Pixel coordinate grounding data
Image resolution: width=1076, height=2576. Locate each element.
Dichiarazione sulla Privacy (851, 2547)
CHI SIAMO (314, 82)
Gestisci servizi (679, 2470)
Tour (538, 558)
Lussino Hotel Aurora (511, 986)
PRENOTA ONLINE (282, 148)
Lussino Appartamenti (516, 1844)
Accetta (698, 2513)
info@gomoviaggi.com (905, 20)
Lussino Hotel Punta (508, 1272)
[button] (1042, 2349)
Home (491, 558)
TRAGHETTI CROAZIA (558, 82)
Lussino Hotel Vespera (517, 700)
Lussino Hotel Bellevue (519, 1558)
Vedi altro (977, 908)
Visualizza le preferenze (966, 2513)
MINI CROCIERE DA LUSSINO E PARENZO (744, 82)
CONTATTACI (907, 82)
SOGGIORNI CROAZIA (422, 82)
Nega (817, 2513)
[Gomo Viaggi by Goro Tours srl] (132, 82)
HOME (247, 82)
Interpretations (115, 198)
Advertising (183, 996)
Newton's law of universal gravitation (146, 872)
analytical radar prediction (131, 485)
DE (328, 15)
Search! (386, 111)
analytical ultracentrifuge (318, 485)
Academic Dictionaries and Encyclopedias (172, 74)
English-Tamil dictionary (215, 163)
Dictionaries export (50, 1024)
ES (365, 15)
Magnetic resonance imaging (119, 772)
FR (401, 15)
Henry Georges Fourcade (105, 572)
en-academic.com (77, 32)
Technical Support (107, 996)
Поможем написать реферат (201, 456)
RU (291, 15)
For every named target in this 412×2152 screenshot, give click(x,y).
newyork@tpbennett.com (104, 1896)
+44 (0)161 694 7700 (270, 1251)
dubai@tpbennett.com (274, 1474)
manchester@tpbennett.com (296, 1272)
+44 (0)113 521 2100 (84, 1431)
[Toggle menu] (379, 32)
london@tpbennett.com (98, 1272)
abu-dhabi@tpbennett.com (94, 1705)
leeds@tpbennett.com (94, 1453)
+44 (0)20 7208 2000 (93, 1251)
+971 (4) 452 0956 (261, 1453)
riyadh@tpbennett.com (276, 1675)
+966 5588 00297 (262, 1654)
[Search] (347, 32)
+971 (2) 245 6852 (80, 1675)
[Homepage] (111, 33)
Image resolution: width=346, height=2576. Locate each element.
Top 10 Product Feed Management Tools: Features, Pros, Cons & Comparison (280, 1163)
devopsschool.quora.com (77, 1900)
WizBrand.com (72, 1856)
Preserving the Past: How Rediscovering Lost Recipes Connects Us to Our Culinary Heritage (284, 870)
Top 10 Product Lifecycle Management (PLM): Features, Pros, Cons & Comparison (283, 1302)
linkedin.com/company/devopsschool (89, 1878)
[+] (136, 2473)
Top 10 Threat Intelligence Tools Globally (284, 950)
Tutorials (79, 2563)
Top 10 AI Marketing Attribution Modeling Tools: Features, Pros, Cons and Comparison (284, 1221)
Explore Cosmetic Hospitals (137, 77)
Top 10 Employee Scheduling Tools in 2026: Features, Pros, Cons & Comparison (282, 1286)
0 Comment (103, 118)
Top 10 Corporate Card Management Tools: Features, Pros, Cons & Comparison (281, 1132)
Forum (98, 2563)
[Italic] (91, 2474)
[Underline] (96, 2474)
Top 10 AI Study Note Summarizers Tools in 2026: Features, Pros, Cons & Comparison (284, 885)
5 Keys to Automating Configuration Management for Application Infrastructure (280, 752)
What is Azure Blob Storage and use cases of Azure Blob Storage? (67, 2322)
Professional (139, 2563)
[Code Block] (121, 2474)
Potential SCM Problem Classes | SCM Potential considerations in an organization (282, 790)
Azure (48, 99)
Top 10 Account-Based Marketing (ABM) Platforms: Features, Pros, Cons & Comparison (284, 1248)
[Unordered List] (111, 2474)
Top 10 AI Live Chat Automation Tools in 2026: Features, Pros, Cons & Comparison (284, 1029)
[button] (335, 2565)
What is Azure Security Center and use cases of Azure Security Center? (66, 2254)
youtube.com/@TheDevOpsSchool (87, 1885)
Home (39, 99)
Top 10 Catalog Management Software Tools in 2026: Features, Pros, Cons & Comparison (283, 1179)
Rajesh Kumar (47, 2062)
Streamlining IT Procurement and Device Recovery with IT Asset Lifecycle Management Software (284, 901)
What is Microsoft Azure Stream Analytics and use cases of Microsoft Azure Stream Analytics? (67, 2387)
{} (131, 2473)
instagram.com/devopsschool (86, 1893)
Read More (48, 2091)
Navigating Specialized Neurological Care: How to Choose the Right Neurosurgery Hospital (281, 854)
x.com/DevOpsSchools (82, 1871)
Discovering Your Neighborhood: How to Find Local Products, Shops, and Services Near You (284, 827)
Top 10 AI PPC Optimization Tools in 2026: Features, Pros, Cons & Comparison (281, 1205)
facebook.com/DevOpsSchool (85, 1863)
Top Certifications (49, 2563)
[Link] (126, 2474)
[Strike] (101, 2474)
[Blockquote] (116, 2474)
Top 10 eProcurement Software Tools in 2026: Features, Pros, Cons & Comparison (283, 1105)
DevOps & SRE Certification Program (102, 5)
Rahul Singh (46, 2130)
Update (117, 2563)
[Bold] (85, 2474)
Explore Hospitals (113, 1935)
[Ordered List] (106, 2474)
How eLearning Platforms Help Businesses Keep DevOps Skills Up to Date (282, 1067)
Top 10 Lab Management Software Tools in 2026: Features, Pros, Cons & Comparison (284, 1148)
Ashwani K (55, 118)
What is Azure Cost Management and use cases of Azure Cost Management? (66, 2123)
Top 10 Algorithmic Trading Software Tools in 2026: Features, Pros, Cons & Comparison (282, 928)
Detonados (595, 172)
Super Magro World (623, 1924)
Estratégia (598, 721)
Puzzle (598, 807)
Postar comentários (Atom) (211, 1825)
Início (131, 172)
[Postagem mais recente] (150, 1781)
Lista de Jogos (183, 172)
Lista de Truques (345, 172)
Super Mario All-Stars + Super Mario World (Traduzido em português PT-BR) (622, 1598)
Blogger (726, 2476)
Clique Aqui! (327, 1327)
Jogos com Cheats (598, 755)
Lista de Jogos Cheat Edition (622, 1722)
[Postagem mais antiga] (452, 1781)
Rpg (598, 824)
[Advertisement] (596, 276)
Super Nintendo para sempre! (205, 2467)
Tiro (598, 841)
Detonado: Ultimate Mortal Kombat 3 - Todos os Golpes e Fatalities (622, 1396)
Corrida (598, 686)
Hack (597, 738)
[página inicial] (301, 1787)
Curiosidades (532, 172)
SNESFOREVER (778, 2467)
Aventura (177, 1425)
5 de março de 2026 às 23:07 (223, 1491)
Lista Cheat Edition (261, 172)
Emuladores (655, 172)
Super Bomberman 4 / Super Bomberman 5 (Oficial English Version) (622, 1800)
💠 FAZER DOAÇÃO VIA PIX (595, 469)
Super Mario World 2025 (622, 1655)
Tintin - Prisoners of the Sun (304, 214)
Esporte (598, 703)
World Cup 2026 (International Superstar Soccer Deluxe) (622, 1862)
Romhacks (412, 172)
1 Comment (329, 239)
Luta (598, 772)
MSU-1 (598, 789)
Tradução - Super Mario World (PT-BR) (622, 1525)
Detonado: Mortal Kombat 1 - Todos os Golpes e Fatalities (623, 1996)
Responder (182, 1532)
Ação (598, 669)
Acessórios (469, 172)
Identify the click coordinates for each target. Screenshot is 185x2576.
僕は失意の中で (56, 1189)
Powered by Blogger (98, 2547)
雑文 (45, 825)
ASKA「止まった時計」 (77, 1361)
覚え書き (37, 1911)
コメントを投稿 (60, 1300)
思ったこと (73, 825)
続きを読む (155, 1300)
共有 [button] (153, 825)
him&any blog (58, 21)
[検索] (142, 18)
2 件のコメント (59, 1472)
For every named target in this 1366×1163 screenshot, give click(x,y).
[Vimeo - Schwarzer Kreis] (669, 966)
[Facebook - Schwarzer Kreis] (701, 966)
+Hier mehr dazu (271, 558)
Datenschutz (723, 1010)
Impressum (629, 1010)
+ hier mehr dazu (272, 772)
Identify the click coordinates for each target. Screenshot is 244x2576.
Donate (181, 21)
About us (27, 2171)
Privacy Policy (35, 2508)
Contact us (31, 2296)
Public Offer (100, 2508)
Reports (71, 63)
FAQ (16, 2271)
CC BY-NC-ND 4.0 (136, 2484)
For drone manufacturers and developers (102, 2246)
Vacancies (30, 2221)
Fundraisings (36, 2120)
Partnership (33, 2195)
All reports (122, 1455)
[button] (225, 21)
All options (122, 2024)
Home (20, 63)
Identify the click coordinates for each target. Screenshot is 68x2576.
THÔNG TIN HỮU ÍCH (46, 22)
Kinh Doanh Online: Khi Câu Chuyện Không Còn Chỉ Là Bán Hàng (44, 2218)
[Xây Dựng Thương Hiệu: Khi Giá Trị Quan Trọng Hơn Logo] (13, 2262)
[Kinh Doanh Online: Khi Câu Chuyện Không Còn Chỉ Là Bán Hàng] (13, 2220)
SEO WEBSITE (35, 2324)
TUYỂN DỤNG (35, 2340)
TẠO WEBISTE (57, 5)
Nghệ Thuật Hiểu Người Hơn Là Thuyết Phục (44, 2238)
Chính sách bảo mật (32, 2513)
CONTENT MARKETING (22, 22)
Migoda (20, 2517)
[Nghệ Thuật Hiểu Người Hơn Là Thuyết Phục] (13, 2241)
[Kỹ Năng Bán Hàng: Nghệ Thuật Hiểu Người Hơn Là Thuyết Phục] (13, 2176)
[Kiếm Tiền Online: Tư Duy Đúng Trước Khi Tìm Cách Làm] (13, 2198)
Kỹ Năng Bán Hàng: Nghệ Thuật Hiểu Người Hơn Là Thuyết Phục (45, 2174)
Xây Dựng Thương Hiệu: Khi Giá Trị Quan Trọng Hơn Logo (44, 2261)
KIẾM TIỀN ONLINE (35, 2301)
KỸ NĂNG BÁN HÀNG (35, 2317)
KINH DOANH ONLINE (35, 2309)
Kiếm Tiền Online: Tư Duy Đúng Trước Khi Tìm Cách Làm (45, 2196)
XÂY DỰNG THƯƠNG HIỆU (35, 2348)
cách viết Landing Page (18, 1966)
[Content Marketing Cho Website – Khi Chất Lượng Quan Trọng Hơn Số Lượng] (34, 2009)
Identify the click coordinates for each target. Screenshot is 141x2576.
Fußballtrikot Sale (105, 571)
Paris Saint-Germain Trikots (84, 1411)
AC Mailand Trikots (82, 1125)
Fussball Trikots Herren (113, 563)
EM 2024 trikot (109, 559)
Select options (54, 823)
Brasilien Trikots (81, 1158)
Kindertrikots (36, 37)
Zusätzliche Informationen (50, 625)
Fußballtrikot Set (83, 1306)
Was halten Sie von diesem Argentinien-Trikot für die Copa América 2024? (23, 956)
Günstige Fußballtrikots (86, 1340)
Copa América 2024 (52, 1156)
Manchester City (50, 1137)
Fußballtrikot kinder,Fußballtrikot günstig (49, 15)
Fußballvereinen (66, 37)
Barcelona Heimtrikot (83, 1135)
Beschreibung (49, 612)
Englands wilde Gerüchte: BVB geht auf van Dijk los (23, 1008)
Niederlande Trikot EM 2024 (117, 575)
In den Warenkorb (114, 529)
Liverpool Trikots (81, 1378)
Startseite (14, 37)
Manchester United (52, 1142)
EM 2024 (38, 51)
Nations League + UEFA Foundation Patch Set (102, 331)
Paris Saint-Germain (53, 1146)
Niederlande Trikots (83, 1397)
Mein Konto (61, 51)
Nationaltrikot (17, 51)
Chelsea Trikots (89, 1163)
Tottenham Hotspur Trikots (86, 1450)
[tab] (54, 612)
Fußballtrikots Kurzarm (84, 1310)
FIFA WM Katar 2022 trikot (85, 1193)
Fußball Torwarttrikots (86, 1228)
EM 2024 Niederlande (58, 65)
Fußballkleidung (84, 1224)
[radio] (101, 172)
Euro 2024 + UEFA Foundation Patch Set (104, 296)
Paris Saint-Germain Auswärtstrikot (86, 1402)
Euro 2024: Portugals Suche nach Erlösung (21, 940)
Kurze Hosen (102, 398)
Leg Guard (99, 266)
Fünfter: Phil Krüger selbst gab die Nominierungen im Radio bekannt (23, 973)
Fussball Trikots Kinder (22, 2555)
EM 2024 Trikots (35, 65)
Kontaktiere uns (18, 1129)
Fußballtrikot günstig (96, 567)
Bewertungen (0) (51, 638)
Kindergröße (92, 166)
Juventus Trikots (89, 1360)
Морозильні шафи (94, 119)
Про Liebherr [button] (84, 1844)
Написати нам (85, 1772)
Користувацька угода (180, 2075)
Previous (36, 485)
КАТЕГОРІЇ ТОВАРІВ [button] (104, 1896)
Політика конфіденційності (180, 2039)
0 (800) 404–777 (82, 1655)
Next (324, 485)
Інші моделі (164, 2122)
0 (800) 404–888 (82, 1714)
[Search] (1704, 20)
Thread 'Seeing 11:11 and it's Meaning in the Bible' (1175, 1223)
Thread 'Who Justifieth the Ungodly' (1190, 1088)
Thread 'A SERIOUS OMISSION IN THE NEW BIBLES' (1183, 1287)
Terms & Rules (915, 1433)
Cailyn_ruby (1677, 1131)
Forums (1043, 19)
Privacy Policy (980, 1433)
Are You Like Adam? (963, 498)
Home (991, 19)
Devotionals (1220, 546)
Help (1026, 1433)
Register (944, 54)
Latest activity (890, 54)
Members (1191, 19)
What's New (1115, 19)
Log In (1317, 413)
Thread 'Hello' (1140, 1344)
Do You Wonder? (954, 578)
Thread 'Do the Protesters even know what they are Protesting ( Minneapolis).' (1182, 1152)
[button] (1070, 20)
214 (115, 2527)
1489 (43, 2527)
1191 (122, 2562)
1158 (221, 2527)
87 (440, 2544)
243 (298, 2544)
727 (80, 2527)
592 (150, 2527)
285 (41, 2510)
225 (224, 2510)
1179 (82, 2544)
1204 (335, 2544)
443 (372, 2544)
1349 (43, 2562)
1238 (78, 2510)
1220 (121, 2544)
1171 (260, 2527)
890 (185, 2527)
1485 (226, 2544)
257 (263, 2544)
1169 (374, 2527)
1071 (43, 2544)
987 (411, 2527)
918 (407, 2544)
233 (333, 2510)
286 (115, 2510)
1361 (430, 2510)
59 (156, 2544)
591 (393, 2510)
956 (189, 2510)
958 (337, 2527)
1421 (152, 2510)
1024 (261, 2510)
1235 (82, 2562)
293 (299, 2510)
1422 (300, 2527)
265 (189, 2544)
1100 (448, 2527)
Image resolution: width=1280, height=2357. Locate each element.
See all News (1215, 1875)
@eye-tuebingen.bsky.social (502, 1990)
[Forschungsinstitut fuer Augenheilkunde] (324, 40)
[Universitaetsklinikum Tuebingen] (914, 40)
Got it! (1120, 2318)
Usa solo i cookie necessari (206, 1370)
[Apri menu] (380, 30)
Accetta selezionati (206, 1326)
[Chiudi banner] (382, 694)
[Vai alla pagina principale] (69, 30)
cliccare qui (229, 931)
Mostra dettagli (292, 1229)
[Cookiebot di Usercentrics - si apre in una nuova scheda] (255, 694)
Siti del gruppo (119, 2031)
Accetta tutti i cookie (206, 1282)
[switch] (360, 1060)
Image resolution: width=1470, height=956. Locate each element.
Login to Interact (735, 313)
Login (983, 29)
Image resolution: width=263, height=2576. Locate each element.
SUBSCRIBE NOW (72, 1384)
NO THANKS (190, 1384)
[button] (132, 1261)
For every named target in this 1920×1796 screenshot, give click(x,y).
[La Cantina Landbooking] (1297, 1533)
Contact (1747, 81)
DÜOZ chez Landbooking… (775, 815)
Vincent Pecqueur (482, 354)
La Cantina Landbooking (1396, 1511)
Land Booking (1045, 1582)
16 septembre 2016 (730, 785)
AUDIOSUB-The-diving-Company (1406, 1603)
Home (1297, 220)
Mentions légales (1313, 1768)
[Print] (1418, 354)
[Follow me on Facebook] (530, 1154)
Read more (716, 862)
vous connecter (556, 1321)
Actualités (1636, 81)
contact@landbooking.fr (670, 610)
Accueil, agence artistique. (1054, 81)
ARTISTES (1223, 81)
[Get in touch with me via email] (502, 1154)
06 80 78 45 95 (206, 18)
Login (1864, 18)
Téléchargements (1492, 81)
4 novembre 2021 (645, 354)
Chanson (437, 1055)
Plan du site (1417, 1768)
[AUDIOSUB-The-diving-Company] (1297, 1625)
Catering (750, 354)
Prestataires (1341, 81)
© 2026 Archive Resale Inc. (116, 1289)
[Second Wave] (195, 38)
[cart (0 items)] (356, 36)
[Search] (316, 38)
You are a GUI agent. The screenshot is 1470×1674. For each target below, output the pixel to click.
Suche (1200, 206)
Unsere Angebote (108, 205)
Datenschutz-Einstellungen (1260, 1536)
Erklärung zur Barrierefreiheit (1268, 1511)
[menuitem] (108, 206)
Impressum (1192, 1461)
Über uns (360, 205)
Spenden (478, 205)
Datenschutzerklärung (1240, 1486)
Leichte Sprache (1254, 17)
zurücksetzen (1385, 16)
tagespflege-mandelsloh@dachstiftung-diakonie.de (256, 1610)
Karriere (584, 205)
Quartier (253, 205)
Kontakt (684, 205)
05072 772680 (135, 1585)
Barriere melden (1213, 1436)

Problem to work on — Copy every line from the data that includes the string "CROAZIA".

Answer to this task —
TRAGHETTI CROAZIA (558, 82)
SOGGIORNI CROAZIA (422, 82)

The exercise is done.